Begin Listing

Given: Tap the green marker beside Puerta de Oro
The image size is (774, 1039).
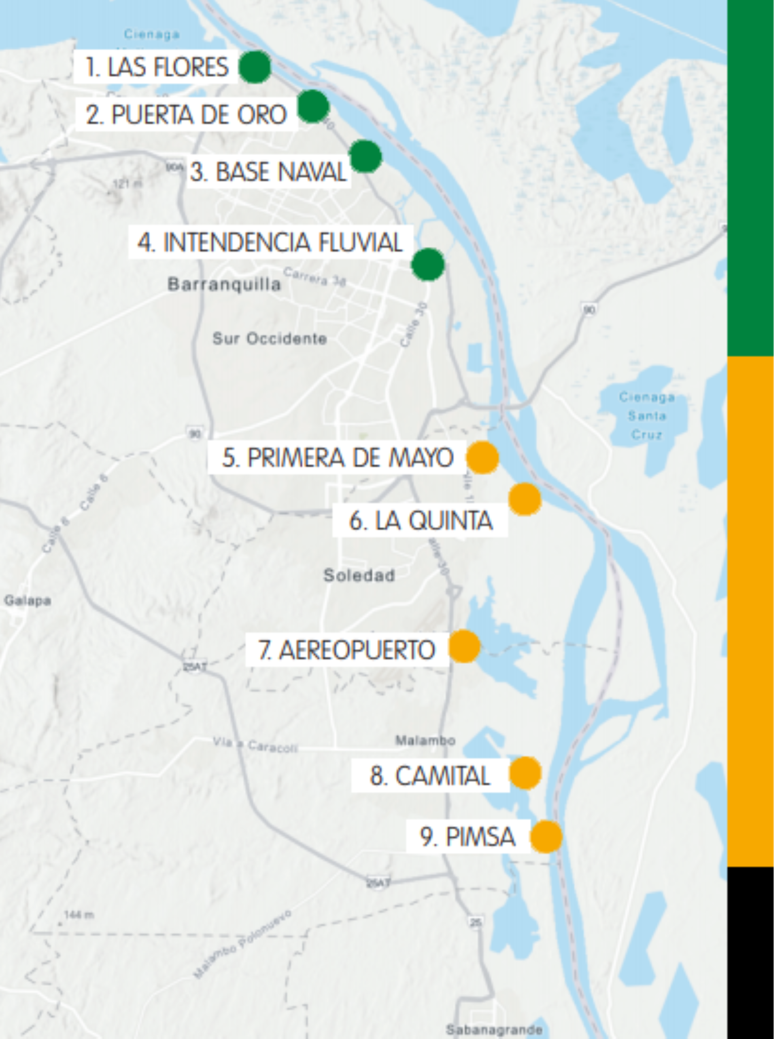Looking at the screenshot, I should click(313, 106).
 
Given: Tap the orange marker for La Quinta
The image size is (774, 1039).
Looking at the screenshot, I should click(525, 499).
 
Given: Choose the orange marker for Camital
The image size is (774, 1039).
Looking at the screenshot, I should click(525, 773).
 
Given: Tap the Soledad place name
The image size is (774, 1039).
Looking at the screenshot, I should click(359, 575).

End Listing
Begin Listing

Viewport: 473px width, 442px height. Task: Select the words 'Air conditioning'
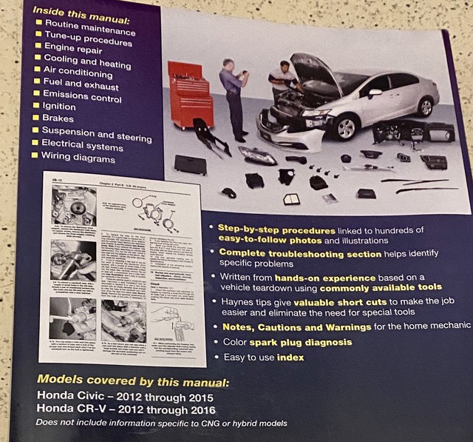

End Listing

Count the lines of the data above that contain the string "marker", with uppercase and lowercase letters treated as different. Reply with the number only.

▸ Correct output: 3